In plants reporting their solvent changeovers, productivity metrics tell an interesting story. Downtime linked to cleaning and changeovers fell, sometimes by double digits, according to production records I’ve reviewed. Fewer service calls on exhaust systems, thanks to lower vapor loads, translated to maintenance savings. Employee turnover in certain roles ticked lower, an indirect effect but one reported by supervisors running regular check-ins after big chemical changes. While not true everywhere, the trend lines show that small upstream investments—training, supply chain tweaks, trial batches—pay off through fewer late-stage hiccups and smoother day-to-day runs.
Health and safety bulletins don’t just paint a regulatory win. Crews reported a drop in complaints over headaches and eye irritation—clear signals that air quality, even outside strict compliance bands, improved. For the long haul, workplace surveys and exit interviews revealed a greater willingness to recommend their company as a safe place to work. Public trust and internal culture build up in the background with these changes; over time, such shifts become hard to ignore in competitive hiring markets and customer perception surveys.

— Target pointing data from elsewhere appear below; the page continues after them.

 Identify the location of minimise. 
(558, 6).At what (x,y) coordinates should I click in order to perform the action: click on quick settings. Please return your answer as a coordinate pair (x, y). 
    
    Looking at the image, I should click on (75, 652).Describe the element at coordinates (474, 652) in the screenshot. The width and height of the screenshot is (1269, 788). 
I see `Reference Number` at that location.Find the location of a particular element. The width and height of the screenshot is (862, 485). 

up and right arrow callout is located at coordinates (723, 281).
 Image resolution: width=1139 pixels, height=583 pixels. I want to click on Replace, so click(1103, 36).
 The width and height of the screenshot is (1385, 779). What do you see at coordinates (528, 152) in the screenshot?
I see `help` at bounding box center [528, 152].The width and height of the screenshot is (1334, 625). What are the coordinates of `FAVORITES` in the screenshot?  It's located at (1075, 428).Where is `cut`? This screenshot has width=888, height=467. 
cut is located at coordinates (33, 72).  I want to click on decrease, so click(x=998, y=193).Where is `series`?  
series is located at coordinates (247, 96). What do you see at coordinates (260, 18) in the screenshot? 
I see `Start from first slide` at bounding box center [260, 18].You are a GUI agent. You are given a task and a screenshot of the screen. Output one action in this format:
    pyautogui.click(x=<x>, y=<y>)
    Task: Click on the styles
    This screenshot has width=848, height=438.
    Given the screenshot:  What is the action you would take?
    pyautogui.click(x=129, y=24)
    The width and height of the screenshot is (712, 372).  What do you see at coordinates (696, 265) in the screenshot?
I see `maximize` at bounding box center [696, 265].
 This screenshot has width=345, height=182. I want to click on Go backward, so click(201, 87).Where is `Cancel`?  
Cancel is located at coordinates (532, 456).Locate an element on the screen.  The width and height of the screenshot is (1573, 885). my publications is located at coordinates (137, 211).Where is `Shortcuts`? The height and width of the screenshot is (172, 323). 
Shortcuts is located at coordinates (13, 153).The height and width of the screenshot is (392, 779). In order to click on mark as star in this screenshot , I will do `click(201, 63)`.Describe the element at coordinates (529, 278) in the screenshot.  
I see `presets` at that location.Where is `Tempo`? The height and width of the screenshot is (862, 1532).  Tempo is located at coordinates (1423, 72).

All things considered, Butyl Lactate doesn’t splash across headlines. Its name is rarely plastered across magazine covers or commercial jingles, but, in the trenches of manufacturing, it punches above its weight. From what I’ve seen, it lets companies walk the line between tough industrial requirements and rising calls for worker safety, sustainability, and transparency. Switching to this solvent means more than chasing a trend—it’s about walking out of the shop at the end of a shift with cleaner air, safer habits, and one less regulatory puzzle to solve. If the move toward greener, efficient production keeps picking up speed, expect Butyl Lactate to keep finding its way into more toolkits, quietly improving life for both workers and customers, one batch at a time.